18. The method according to claim 1, characterized in that the plant material is derived from rapeseed, rice, wheat, corn, and soybeans, provided that, The aforementioned target plant is rice, and the planting method is transplanting: The plant material, with a thickness of 0.6 to 12 cm, is uniformly covered on the carrier, and the average size of the plant material is 10 cm or less; During the aforementioned covering period, the water content of the plant material is adjusted from 50% of its saturation water content until the plant material is submerged in water; and In the period immediately preceding the planting of the target plant, the water content of the plant material is adjusted from 30% of its saturated water content until the plant material is submerged in water; if the target plant is planted on the surface of the plant material layer, the water content of the plant material after planting is maintained from 70% of its saturated water content until the water layer depth is 5 cm or less; if the target plant is planted within the plant material layer, the water content of the plant material after planting is maintained from 10% of its saturated water content until the water layer depth is 5 cm or less.
19. The method according to claim 1, characterized in that the shape of the plant material is selected from strips, sheets, tubes, lumps, powders, leaf blades or parts of leaf blades, plants or parts of plants.
20. When planting the target plant by its reproductive organs, the initial stem-root differentiation point of the target plant is within or above the plant material layer before the plant material completely decomposes, and the stem base is within or above the plant material layer after the bud of the target plant emerges; When planting the target plant, the reproductive organs of the target plant are located at least one position on the surface or within the plant material layer, and the reproductive organs of the weed are located below the plant material layer.
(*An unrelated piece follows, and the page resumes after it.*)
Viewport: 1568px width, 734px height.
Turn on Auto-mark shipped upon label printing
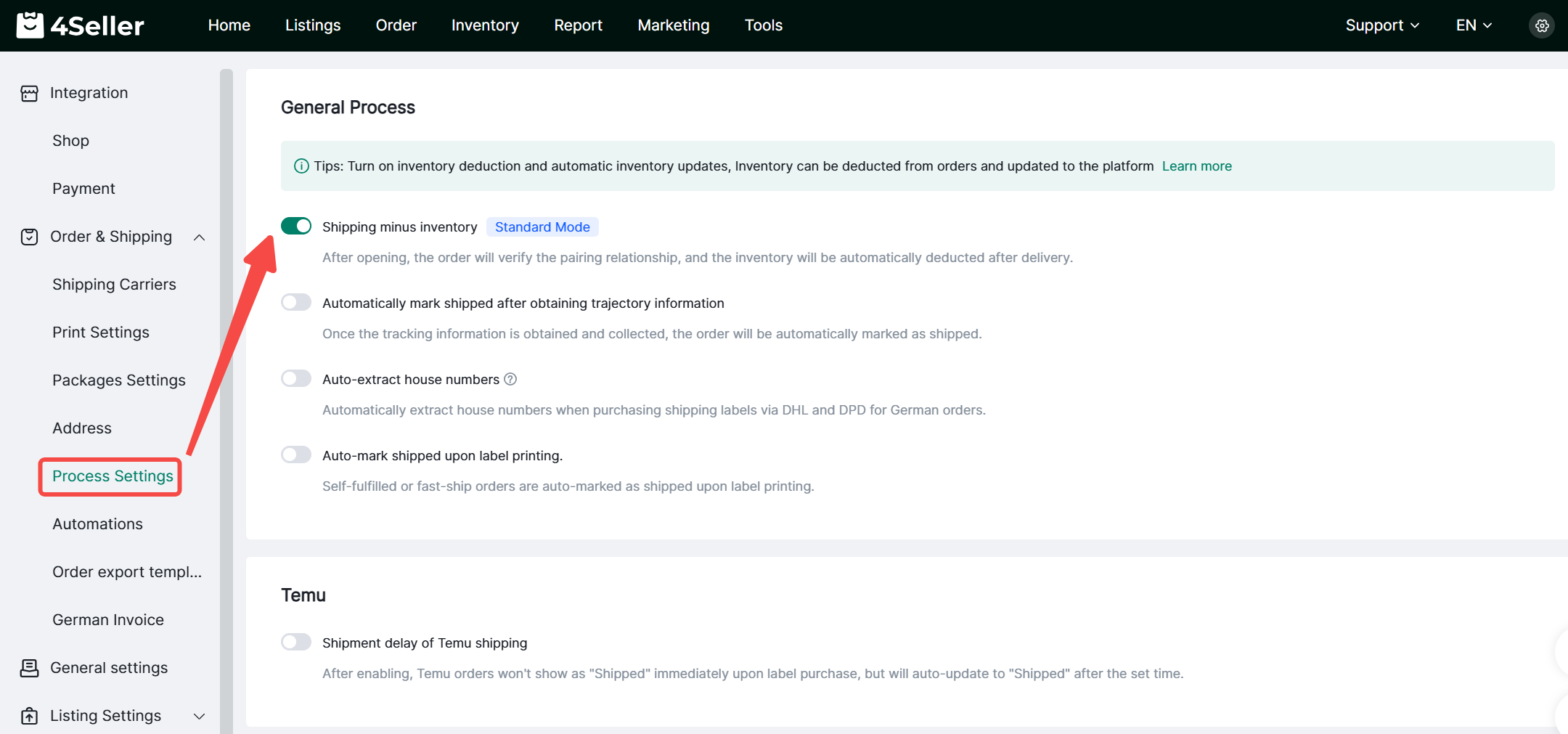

The method according to claim 1.
21. When planting the target plant by any of the methods of seedling placement, seedling throwing, or seedling transplanting, the stem base of the target plant is in or above the plant material layer before the plant material completely decomposes; When planting the target plant, the root system of the target plant seedling is located at least one position on the surface or within the plant material layer, and the reproductive organs of the weed are located below the plant material layer. The method according to claim 1.
22. When planting the target plant, the target plant is on the carrier, and the reproductive organs of the weed are located below the plane of the carrier. The method according to claim 1.
23. The initial stem-root differentiation point of the target plant is higher than the plane of the carrier, while the initial stem-root differentiation point of the weed is located below the plane of the carrier. The method according to claim 1.